» Stored data entries
★ ★ ★

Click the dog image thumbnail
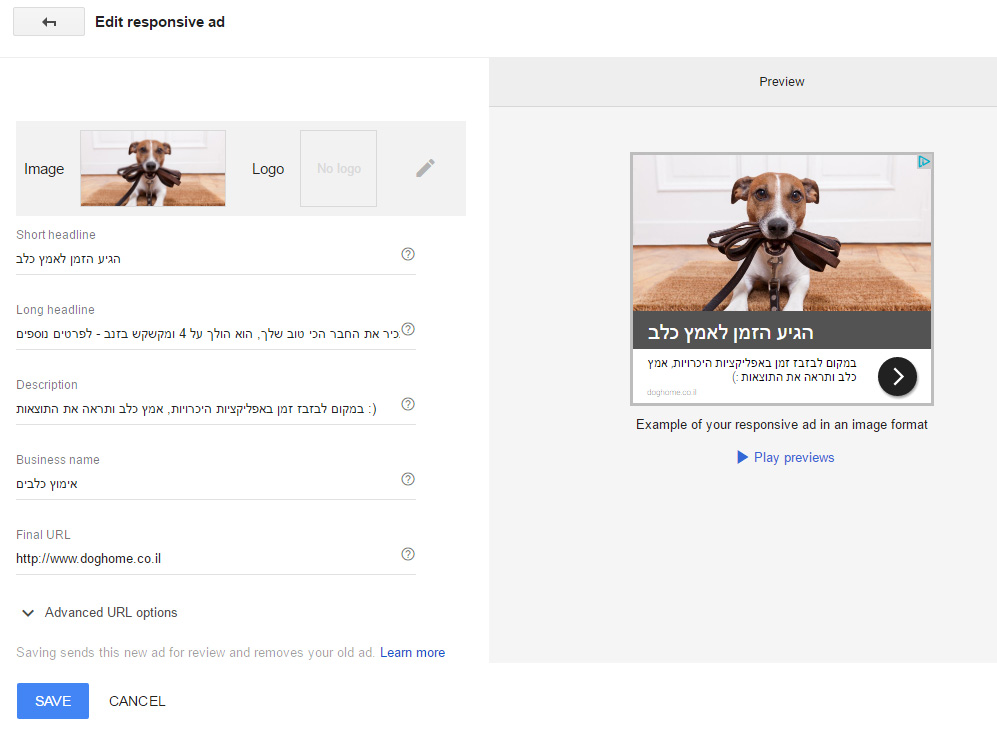The height and width of the screenshot is (738, 997). pos(153,168)
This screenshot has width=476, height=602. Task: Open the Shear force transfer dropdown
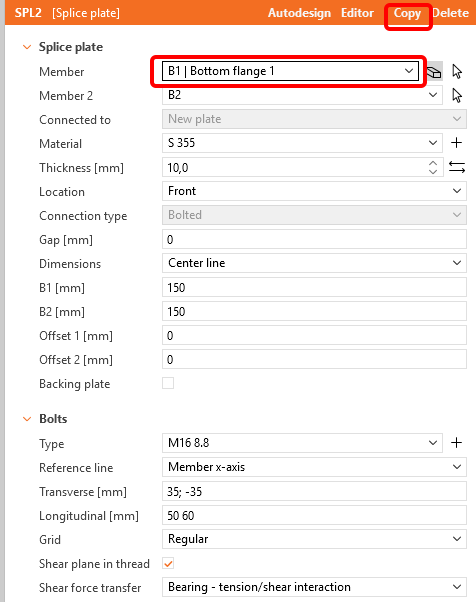(x=314, y=587)
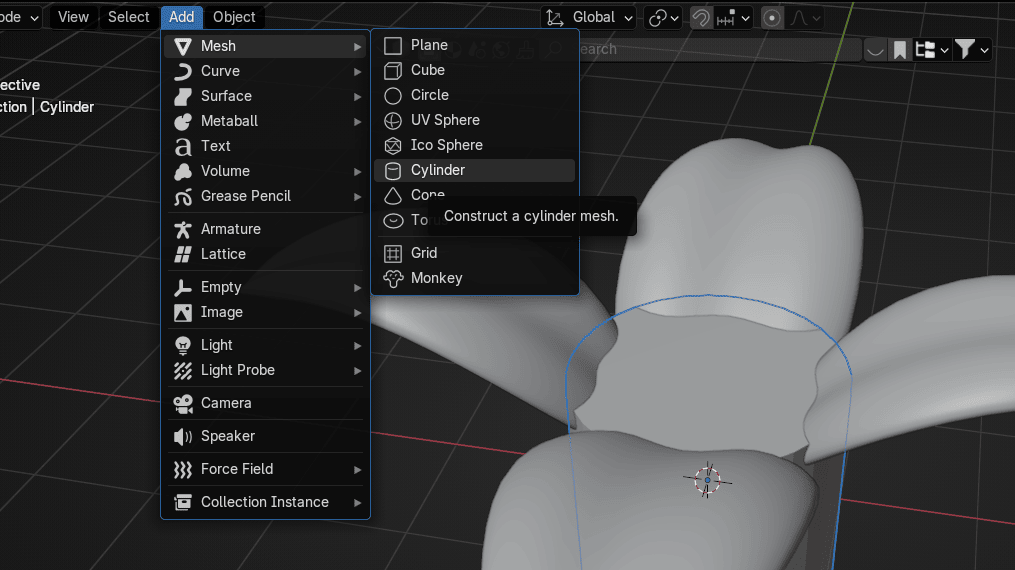Open the pivot point dropdown
This screenshot has width=1015, height=570.
click(x=663, y=18)
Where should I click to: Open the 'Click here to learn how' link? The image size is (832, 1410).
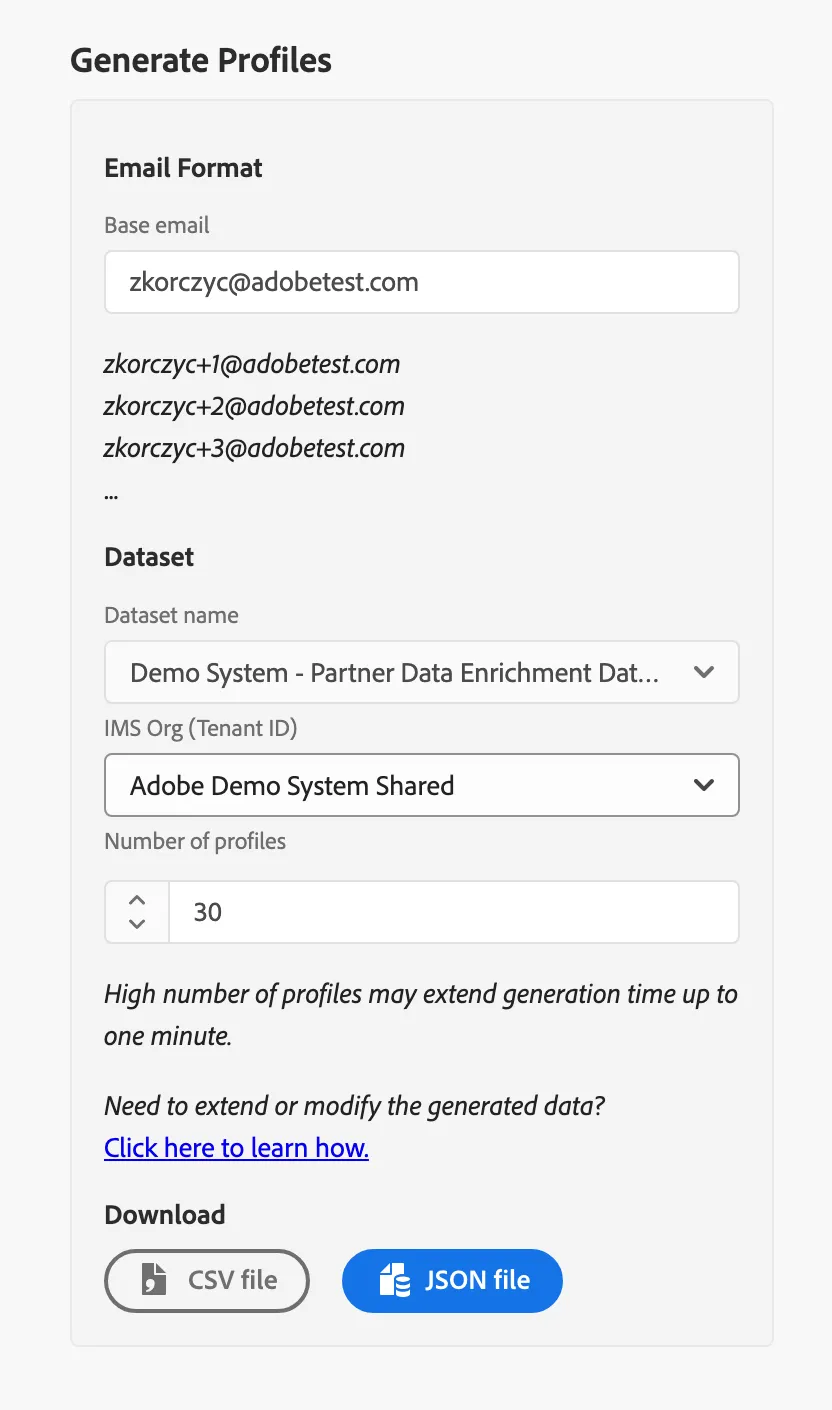[237, 1147]
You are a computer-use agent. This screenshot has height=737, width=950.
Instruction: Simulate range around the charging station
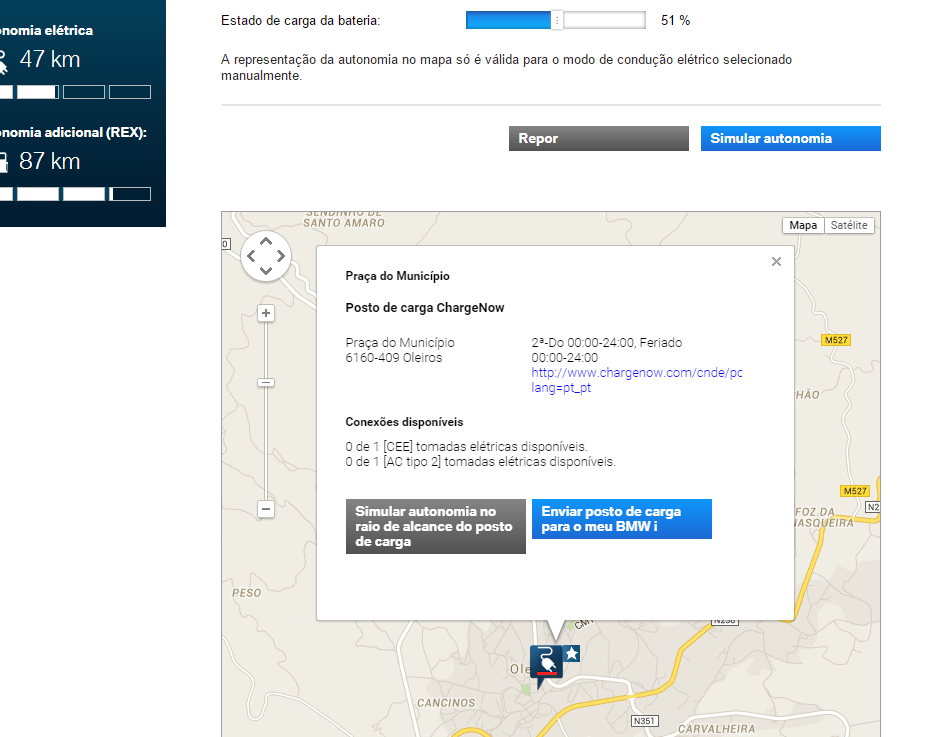pos(436,526)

★ ★ ★

Reproduce the data exactly as it appears above. Pictures are to be left out.

» RESPONSE TO THE TASK
Click the dog image thumbnail
The height and width of the screenshot is (738, 997). pos(153,168)
This screenshot has width=476, height=602. Task: Open the Shear force transfer dropdown
(x=314, y=587)
Open the pivot point dropdown
This screenshot has width=1015, height=570.
click(x=663, y=18)
Where should I click to: Open the 'Click here to learn how' link? The image size is (832, 1410).
[237, 1147]
You are a computer-use agent. This screenshot has height=737, width=950.
Instruction: Simulate range around the charging station
pos(436,526)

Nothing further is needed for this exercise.